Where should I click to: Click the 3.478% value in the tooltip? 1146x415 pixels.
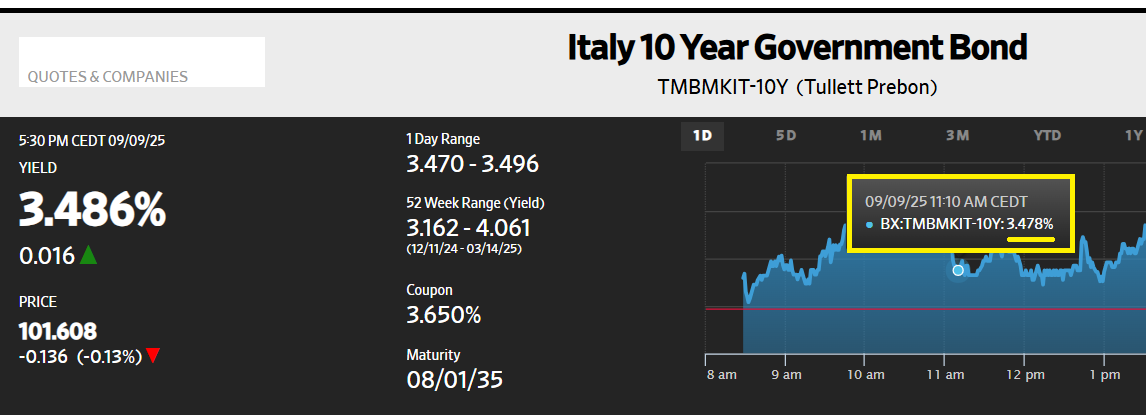1030,225

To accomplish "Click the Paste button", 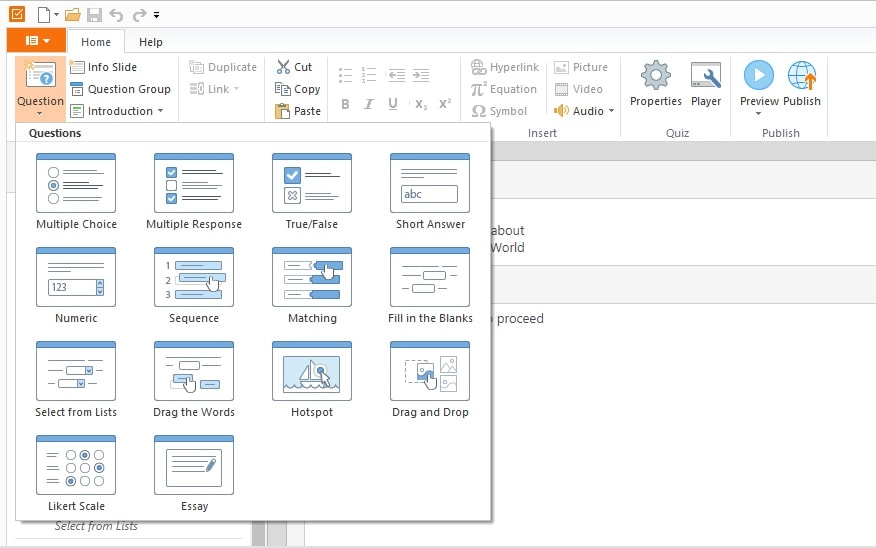I will coord(298,111).
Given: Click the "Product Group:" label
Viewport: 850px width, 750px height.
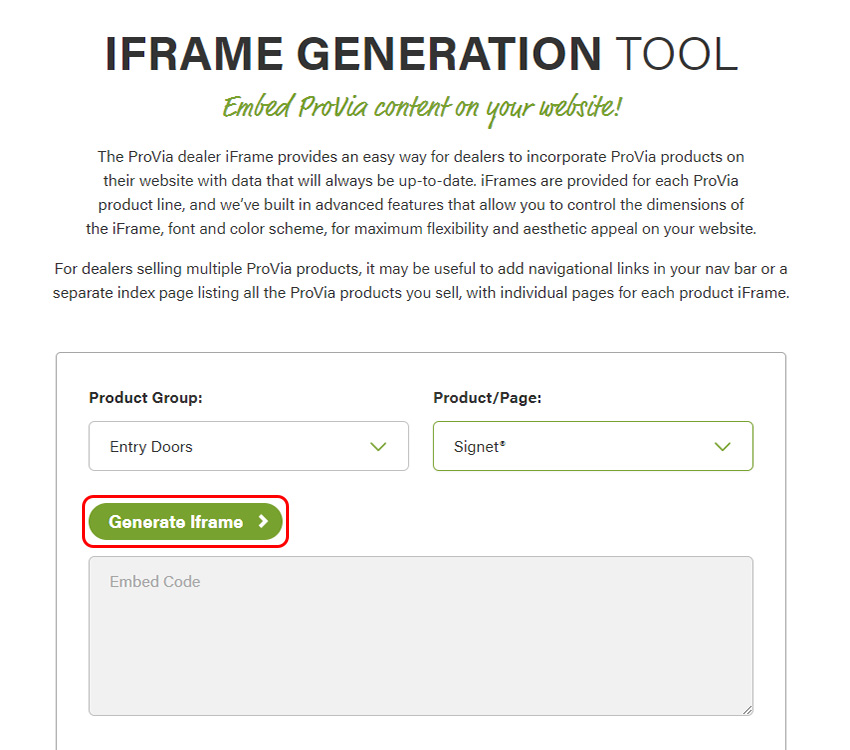Looking at the screenshot, I should [146, 398].
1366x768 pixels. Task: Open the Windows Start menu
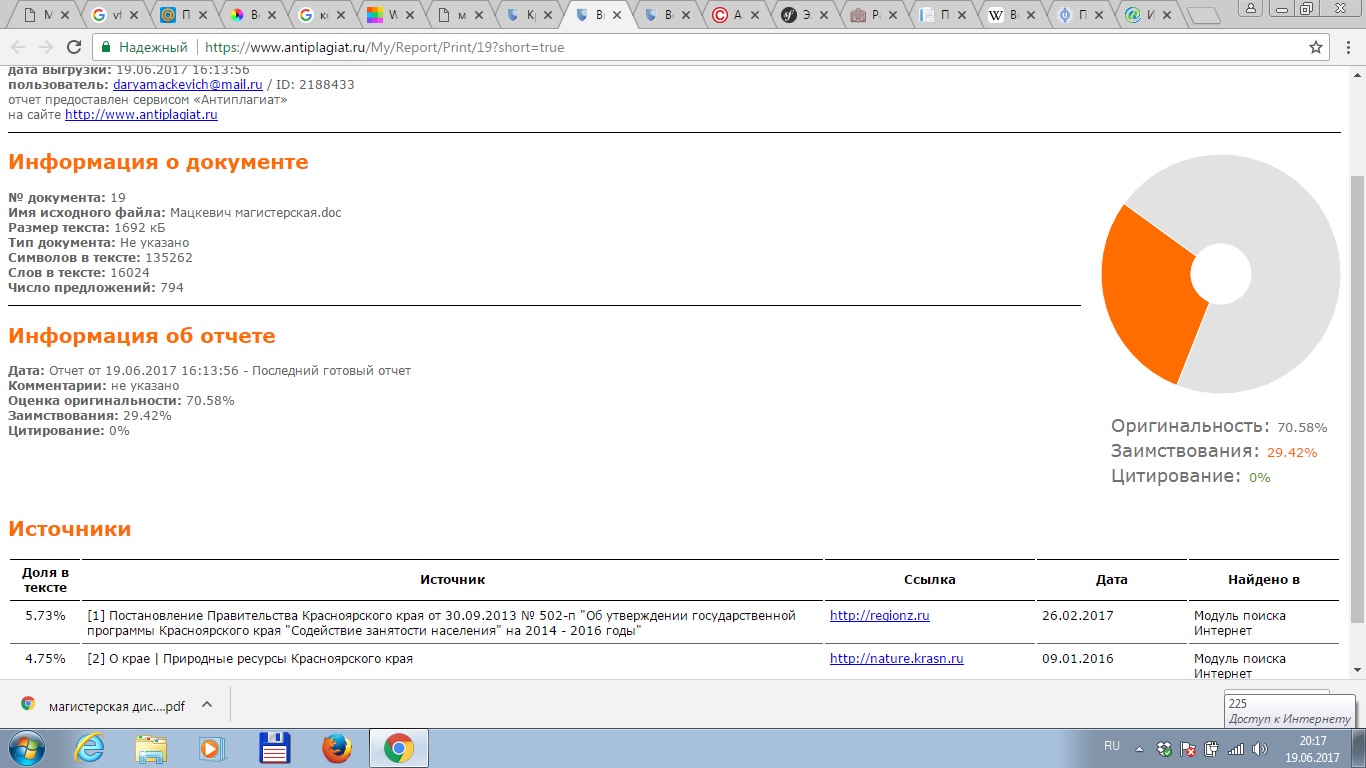click(x=27, y=748)
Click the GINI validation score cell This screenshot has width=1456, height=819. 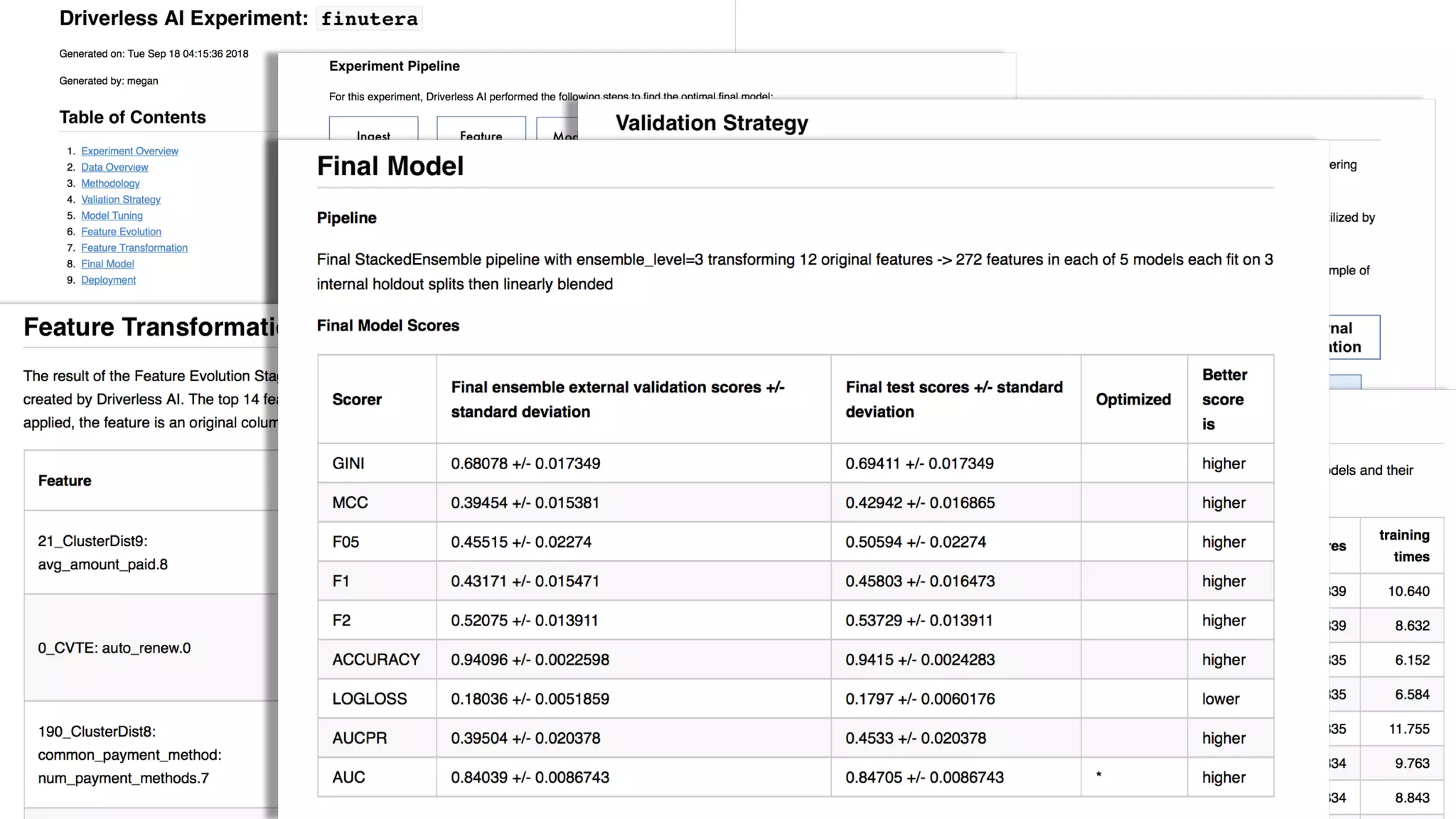[525, 464]
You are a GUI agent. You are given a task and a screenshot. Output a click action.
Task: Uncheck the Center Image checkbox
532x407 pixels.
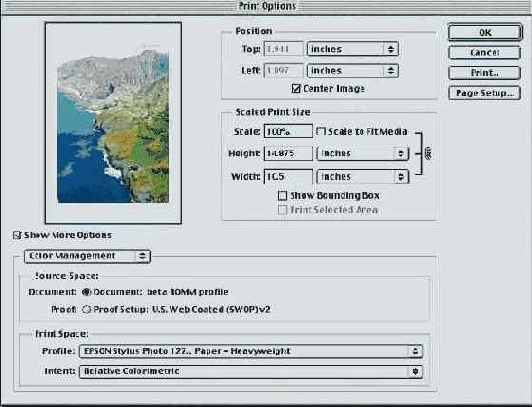click(x=296, y=89)
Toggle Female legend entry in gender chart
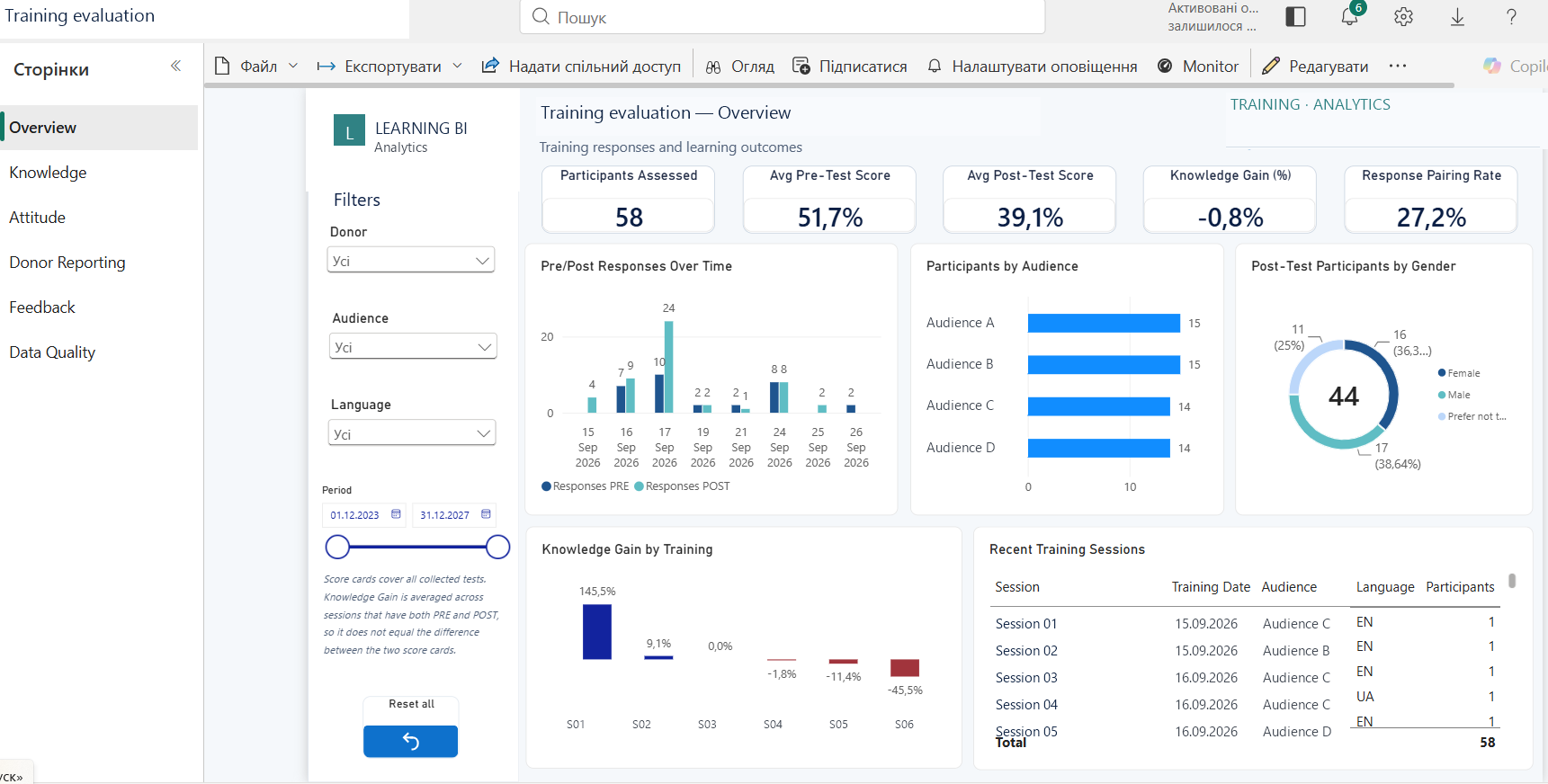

______________________________

List each line of the records above that contains the string "pixels", copying those lines in full. Case matters.

Where should I click to: Click the 3.478% value in the tooltip? 1146x415 pixels.
1366x768 pixels. Task: Open the Windows Start menu
532x407 pixels.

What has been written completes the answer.